Why not just use a GUID to represent each node. Then a C pointer just becomes a GUID in a tuple alongside the node. The C pointer approach is just a method to have the memory system dole out GUIDs. And it can be generalised. Then all the tuples could be inserted in a hash table on the GUID component. Edges are then tuples of two GUIDs. These could be stored in some other data structure. Another approach would be to have a type (node * (guid list)) (excuse the Ocaml syntax). Put elements of this type in a big array. The GUID of a node (guid) is its array index. Each node is accompanied in the tuple by a list of nodes that it points to. You know your workload and whether you have advance knowledge of the number of nodes, so you are in the position to compare the efficiency of these 2 approaches. Good luck Lex -- Lex Stein http://www.eecs.harvard.edu/~stein/ stein@eecs.harvard.edu TEL: 617-233-0246 On Mon, 7 Jul 2003, Sarah Thompson wrote:

What is the best way to represent cyclic data structures in Haskell?

Lists are trivial. Trees are trivial. But what if the thing you're trying to represent is shaped like an electronic circuit, with a (possibly large) number of nodes connected by multiple arrows to other nodes?

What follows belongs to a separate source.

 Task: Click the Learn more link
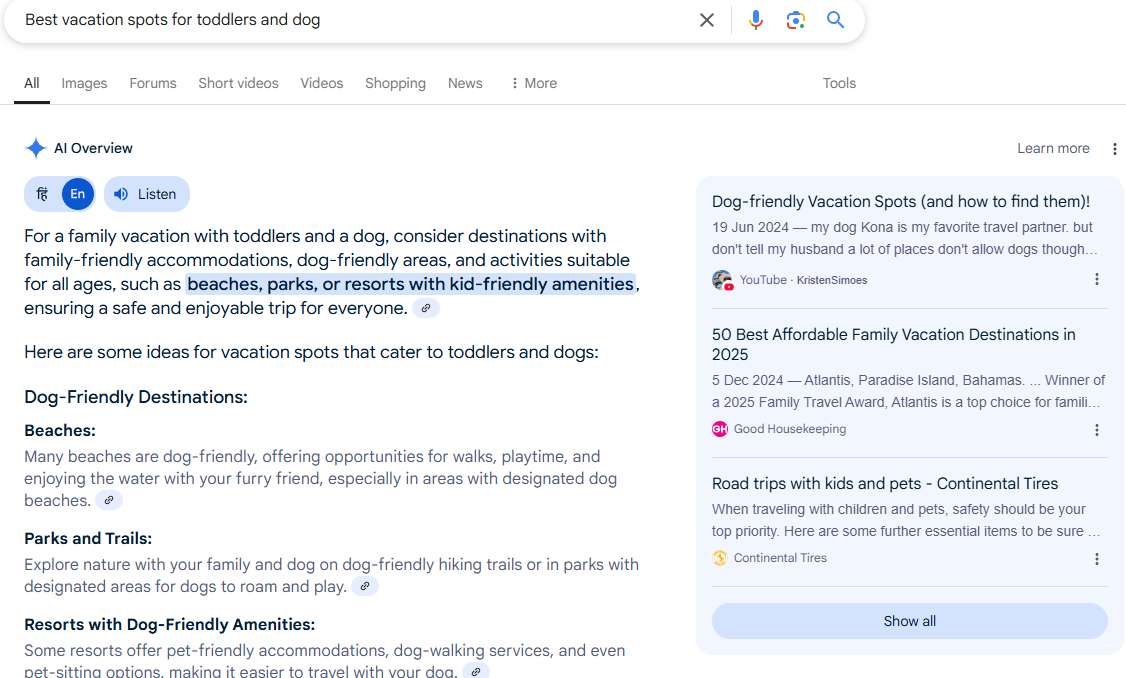pyautogui.click(x=1053, y=149)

In an imperative language like C++, I'd probably just model the circuit directly, with objects representing nodes and pointers representing links between nodes. A good way to model this in Haskell is less obvious, however.

A simplistic approach would be to represent such a structure as a list of nodes, where each node contained a list of other connected nodes. Containing the actual nodes within the sub-lists probably isn't feasible -- some kind of reference would be necessary in order to get around chicken-and-egg problems with instantiating the data structure. But, in this case, it's not so easy to see how one could 'walk' the structure efficiently, because moving from node to node would involve quite horrible (possibly slow) lookups. In C++, I'd simply follow a pointer, which would be an extremely fast operation.

I would also need to implement efficient indexes into the data structure -- flat searching will be too slow for non-trivial amounts of data. In C++, I'd implement one or more external (probably STL-based) indexes that point into the main data structure.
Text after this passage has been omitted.